Resume the passage on chronic pulmonary aspergillosis in patients under TB treatment, picking up right after its final sentence.

(Passage to read begins)

7. Discuss complex cases with a specialist mycology or CPA centre: especially if antifungal therapy is being considered during rifampicin-based TB treatment.

Treatment implications and drug interactions

If CPA is diagnosed during TB therapy, management is complicated by major drug interactions. Rifampicin is a potent enzyme inducer and substantially reduces exposure to many triazole antifungals, including itraconazole, voriconazole and posaconazole. Co-administration is generally problematic and may render azole therapy ineffective.

Specialist input is therefore essential. Management may require:

• review of TB regimen and treatment phase;
• therapeutic drug monitoring for azoles where used;
• careful liver function monitoring;
• assessment of haemoptysis risk;
• consideration of timing of antifungal initiation;
• multidisciplinary discussion involving TB, respiratory, infectious diseases, pharmacy and mycology teams.

In some cases, observation and reassessment may be appropriate if CPA criteria are incomplete and the patient is clinically improving. In others, particularly with progressive cavitary disease, haemoptysis or strong Aspergillus IgG positivity, earlier specialist intervention may be justified.

What do guidelines currently say?

ERS/ESCMID

The ERS/ESCMID CPA guideline recognises tuberculosis as a major underlying condition for CPA and defines CPA using chronic symptoms, compatible radiology and Aspergillus evidence, typically over at least three months. It supports Aspergillus IgG as a central diagnostic test and recommends long-term oral triazole therapy for symptomatic or progressive chronic cavitary disease.

IDSA

The IDSA aspergillosis guideline similarly defines chronic cavitary pulmonary aspergillosis by at least three months of symptoms or progressive radiographic abnormalities, compatible cavitary disease, microbiological or serological evidence of Aspergillus, and minimal immunocompromise. It explicitly notes that CPA may complicate underlying pulmonary diseases, including tuberculosis and non-tuberculous mycobacterial infection.

BTS

The British Thoracic Society 2025 Clinical Statement on Aspergillus-related chronic lung disease provides current UK best-practice framing for diagnosis and management of chronic Aspergillus lung disease. Its publication reflects increasing recognition that Aspergillus-related chronic lung disease requires specific diagnostic pathways, antifungal stewardship and specialist respiratory-mycology collaboration.

WHO TB guidance

WHO TB guidance focuses on TB diagnosis, drug susceptibility, treatment regimens, monitoring, treatment failure and public health control. CPA is not yet embedded as a routine screening component of standard TB treatment pathways. This creates a gap between TB programme algorithms and emerging evidence from fungal disease studies.

Evidence strength

Implications for TB and respiratory services

The emerging evidence supports a targeted CPA assessment trigger within TB pathways, rather than universal screening at present.

(Passage to read ends)
(Information shown begins)

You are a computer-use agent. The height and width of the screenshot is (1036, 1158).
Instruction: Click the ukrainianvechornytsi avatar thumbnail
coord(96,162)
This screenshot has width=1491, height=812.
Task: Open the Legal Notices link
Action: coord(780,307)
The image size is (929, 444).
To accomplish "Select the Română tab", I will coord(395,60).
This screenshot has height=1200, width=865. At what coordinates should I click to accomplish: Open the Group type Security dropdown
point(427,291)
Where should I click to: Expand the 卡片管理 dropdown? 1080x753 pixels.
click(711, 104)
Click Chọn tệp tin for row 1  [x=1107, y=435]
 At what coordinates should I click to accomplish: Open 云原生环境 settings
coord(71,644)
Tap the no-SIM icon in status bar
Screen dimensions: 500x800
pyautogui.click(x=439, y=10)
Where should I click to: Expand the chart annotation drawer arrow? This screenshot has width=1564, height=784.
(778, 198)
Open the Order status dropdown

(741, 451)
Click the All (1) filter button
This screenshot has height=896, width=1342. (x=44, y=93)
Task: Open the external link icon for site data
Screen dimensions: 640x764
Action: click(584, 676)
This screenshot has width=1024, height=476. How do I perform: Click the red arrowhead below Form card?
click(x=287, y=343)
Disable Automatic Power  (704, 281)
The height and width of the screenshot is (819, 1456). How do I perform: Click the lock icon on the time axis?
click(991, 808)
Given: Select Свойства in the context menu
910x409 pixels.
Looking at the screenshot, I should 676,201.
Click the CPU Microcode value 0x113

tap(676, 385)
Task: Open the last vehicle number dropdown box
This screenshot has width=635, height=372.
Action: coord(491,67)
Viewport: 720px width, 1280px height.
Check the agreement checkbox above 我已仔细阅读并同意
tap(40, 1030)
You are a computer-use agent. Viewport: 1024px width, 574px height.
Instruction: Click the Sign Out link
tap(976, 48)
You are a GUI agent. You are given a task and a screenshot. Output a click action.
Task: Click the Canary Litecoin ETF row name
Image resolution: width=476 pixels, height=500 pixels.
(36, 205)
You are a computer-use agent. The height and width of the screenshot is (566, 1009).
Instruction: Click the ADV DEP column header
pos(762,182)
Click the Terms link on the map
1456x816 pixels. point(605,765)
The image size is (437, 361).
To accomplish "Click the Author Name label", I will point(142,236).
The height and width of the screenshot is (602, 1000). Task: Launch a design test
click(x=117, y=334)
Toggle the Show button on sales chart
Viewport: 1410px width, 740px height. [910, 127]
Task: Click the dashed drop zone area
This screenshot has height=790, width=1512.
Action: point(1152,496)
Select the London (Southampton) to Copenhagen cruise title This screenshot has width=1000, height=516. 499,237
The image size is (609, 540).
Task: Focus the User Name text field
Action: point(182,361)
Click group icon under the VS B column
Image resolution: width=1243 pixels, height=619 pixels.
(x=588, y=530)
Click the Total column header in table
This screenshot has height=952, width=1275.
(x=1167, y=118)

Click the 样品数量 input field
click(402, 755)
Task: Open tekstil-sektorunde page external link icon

(Information shown ends)

**Task output:**
A reasonable specialist position would be:

In patients receiving treatment for pulmonary tuberculosis, persistent symptoms, haemoptysis or non-resolving/progressive cavitary disease after the intensive phase should prompt consideration of CPA, especially where TB microbiology is negative or improving and imaging remains suspicious.

This is particularly relevant in high TB burden countries, but also in low TB burden settings where patients with previous TB, migrant health histories or unexplained cavitary disease may be seen in respiratory clinics.

Research priorities

• Prospective studies with baseline and serial CT imaging in microbiologically confirmed PTB.
• Serial Aspergillus IgG titres, fungal culture and molecular testing during TB therapy.
• Clear separation of proven CPA, probable CPA, Aspergillus colonisation and transient seropositivity.
• Studies of CPA screening at two months versus end-of-treatment versus six months post-treatment.
• Outcome studies assessing whether early CPA recognition reduces haemoptysis, lung destruction, retreatment for TB or mortality.
• Health-economic modelling of targeted CPA testing in TB programmes.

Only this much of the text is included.